By Peggy Eppig, Environmental Educator
Though I miss autumn with its flare and dazzle, at last I can see into the forest and observe the geological structures that make our landscapes so wild and rugged. Winter hiking in many of Lancaster Conservancy’s nature preserves offers great opportunities to observe dramatic formations and landforms that help tell the story of how our landscapes came to be. With the forest canopy down and understory bare, winter is a fantastic time to seek seasonal vistas and stand in the deep valleys, looking up through cliff walls from a steep creek canyon trail. It’s also time to visit boulder fields and outcrops and discover what secrets have been hiding behind all the greenery.
Otter Creek Nature Preserve
Lower Chanceford Township, York County
One of my favorite winter hikes is one we did recently as a group of Lancaster Conservancy friends and volunteers. A combination of red-blazed preserve trails and the blue-blazed Mason-Dixon Trail loop through and around the Otter Creek valley, where hikers can see impressive bluffs and ridges overhead and underfoot.
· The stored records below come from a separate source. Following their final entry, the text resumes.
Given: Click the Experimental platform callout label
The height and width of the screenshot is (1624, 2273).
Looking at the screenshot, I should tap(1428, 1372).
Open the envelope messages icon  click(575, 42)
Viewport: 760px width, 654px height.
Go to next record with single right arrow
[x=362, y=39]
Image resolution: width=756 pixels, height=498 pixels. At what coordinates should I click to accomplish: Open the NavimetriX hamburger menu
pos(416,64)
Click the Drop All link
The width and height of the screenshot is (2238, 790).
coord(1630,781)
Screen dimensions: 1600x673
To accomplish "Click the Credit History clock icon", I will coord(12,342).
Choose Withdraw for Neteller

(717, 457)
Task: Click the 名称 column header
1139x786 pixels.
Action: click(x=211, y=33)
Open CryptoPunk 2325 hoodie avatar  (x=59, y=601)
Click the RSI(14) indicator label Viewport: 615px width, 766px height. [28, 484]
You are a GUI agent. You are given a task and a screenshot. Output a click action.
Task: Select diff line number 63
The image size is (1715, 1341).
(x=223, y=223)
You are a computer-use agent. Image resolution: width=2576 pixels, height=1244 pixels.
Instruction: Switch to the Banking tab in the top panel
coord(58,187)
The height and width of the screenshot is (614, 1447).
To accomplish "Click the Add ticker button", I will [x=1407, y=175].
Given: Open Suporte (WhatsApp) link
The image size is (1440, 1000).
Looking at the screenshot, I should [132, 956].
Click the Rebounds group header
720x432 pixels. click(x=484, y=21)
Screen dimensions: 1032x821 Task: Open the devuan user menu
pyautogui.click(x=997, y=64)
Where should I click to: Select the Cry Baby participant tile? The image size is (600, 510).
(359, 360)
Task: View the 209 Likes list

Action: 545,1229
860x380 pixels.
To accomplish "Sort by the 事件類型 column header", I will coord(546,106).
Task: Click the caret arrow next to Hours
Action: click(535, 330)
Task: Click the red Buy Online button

My favorite feature of this preserve hike is a section of the Mason-Dixon Trail that traverses a spine of metamorphic schist rock formed from the ancient floor of the Iapetus Ocean, predecessor of the Atlantic. Deformed under intense heat and pressure as two enormous continental plates collided approximately 450 million years ago, this high ridge of schist is about as wide as the trail itself, and hikers must pay attention to their footing as the slopes on either side drop away into steep-sided forested slopes. Schist outcrops are common throughout Otter Creek Nature Preserve and invite closer inspection of how metamorphic processes folded and bent ancient ocean sediments into a wild array of wavy formations. Look carefully at creek-washed schist cobbles for deep red and black nodules of magnetite and garnet.
Fox Hollow Nature Preserve
Conestoga Township, Lancaster County
When you’ve hiked a few of our preserves in winter, it becomes obvious that water is as much a part of the geological process as rock itself. Where there’s a deep, damp ravine and cold temperatures, you come upon some really outstanding ice formations. Be aware and careful though, hiking on or around ice has its hazards for the unwary hiker!
An old trolley line makes for a mostly flat trail along the Pequea (pronounced “peck-way”) Creek through Fox Hollow Nature Preserve, and from this path you can observe several outcrop seepages that form magnificent ice flows. Ice of course is the solid state of water and is, geologically speaking, a mineral! It has a lot of power to transform landscapes with its freeze-thaw-refreeze cycles…and when it comes plowing down the Susquehanna and its tributaries like a bulldozer during deep freeze events and ice-out. Outcrop seepages, however, are where water is flowing slowly between layers of rock from deep inside a ridge or hill. The perfect conditions for ice falls to form is when temperatures drop well below freezing for several days and nights, causing exposed seepages to form into a variety of ice formations: stalactites inside a rock crevasse and icicles from a ledge, ice spikes that point upwards from drip lines, and ice ribbons along the surface of a vertical face.
Hellam Hills Nature Preserve
Hellam Township, York County
With every turn in the trail, Hellam Hills seems to throw something made of stone into view. The bluffs drop away with bare rock outcrops, and from Buzzards Roost, you can see that you are standing on the backbone of the Chickies formation, a rugged band of quartzite and schists that arcs through York and Lancaster counties. A talus slope of massive quartzite boulders slips away toward a winter view of the Susquehanna River.
Though winter views are great, the talus slope is what catches my attention. I love to look for Skolithos linerais, fossilized burrows and borings of marine worms that lived on these Cambrian beach sands 500 million years ago. You don’t need to scramble down a talus slope, however, as smaller chunks of weathered quartzite can be found throughout the preserve, and with some careful searching, you can find them in abundance under leaf litter and old stream cuts.
In these same hills I have found delicate sheets of mica embedded in quartz and large nodules of magnetite protruding from slabs of metamorphosed sea bottom. There is abundant mica, graphite, biotite, and talc where metaconglomerate schists meet the Chickies quartzite on the southeast rim of the ridge.
If the rocks at Hellam Hills could talk, they would tell the story of incredible tectonic processes that built mountain ranges, created volcanic island chains, and warped and lifted the floors of oceans and shallow seas. With winter views of the Susquehanna, we can imagine the powerful force of water, ice, and silt slurry carving out the deep canyons of its riverbed, on the way to the Atlantic through storied rock remains of the Iapetus.